## REQUIREMENTS
Return the records below line for line, with no changes.

## RAW DATA

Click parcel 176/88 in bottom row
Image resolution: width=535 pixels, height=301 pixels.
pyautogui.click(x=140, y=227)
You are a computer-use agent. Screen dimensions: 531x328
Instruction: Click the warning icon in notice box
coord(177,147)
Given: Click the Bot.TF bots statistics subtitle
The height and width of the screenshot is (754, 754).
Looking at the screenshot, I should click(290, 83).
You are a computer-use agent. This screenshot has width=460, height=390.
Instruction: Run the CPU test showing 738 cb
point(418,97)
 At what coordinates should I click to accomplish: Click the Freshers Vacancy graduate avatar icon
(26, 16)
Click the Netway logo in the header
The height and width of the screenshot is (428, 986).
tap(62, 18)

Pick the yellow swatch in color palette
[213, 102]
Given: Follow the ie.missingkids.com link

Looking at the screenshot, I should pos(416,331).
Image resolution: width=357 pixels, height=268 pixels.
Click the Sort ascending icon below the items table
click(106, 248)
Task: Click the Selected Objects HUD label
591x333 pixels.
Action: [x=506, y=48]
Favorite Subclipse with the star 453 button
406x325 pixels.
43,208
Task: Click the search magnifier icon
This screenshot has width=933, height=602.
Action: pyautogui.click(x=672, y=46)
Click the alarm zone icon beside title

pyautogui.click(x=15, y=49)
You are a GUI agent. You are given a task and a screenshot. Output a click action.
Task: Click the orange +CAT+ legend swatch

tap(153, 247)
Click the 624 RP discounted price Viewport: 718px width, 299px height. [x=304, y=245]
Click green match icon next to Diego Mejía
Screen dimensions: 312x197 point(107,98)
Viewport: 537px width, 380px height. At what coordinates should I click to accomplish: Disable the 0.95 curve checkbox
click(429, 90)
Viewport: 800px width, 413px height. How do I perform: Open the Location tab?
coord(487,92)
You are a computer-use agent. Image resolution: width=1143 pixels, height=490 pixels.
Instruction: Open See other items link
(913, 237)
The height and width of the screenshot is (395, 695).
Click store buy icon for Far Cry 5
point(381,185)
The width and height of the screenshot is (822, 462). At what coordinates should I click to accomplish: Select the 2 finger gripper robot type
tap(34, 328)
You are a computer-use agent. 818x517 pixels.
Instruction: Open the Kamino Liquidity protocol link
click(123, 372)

## EXERCISE SOLUTION
Click parcel 176/88 in bottom row
Image resolution: width=535 pixels, height=301 pixels.
pyautogui.click(x=140, y=227)
You are a computer-use agent. Screen dimensions: 531x328
Instruction: Click the warning icon in notice box
coord(177,147)
Given: Click the Bot.TF bots statistics subtitle
The height and width of the screenshot is (754, 754).
Looking at the screenshot, I should click(290, 83).
You are a computer-use agent. This screenshot has width=460, height=390.
Instruction: Run the CPU test showing 738 cb
point(418,97)
 At what coordinates should I click to accomplish: Click the Freshers Vacancy graduate avatar icon
(26, 16)
Click the Netway logo in the header
The height and width of the screenshot is (428, 986).
tap(62, 18)

Pick the yellow swatch in color palette
[213, 102]
Given: Follow the ie.missingkids.com link

Looking at the screenshot, I should pos(416,331).
Image resolution: width=357 pixels, height=268 pixels.
Click the Sort ascending icon below the items table
click(106, 248)
Task: Click the Selected Objects HUD label
591x333 pixels.
Action: [x=506, y=48]
Favorite Subclipse with the star 453 button
406x325 pixels.
43,208
Task: Click the search magnifier icon
This screenshot has width=933, height=602.
Action: pyautogui.click(x=672, y=46)
Click the alarm zone icon beside title

pyautogui.click(x=15, y=49)
You are a GUI agent. You are given a task and a screenshot. Output a click action.
Task: Click the orange +CAT+ legend swatch

tap(153, 247)
Click the 624 RP discounted price Viewport: 718px width, 299px height. [x=304, y=245]
Click green match icon next to Diego Mejía
Screen dimensions: 312x197 point(107,98)
Viewport: 537px width, 380px height. At what coordinates should I click to accomplish: Disable the 0.95 curve checkbox
click(429, 90)
Viewport: 800px width, 413px height. How do I perform: Open the Location tab?
coord(487,92)
You are a computer-use agent. Image resolution: width=1143 pixels, height=490 pixels.
Instruction: Open See other items link
(913, 237)
The height and width of the screenshot is (395, 695).
Click store buy icon for Far Cry 5
point(381,185)
The width and height of the screenshot is (822, 462). At what coordinates should I click to accomplish: Select the 2 finger gripper robot type
tap(34, 328)
You are a computer-use agent. 818x517 pixels.
Instruction: Open the Kamino Liquidity protocol link
click(123, 372)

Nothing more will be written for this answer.